Shift every coordinate in the answers up by 27 and write the lines out again in full, starting with the line containing "This screenshot has" and going on through the end of the items. Leave out the pictures.

[Data entries start]

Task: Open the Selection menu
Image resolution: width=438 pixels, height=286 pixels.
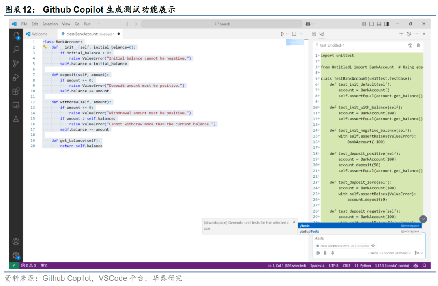Action: (50, 24)
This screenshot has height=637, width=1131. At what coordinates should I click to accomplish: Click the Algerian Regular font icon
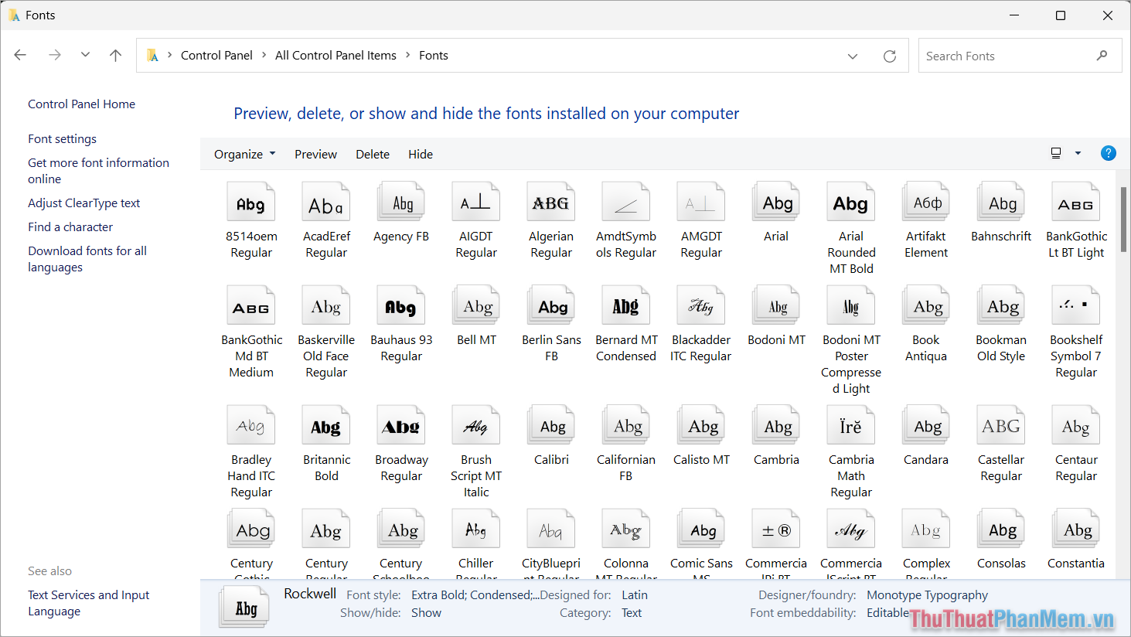550,200
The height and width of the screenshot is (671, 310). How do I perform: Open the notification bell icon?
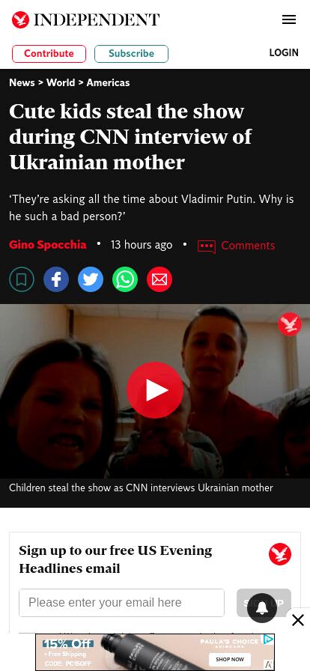[262, 607]
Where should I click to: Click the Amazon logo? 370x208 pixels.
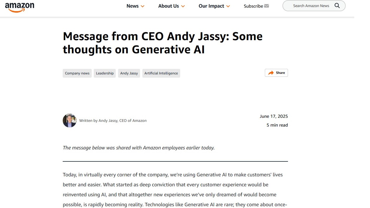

[Data entries end]

▶ _Complete output_
This screenshot has height=637, width=1131. At what coordinates should I click to accomplish: Click the Algerian Regular font icon
577,227
The height and width of the screenshot is (671, 310). How do I perform: Open the notification bell icon?
[289, 634]
Where should I click to: Click the Amazon logo? 370x208 pixels.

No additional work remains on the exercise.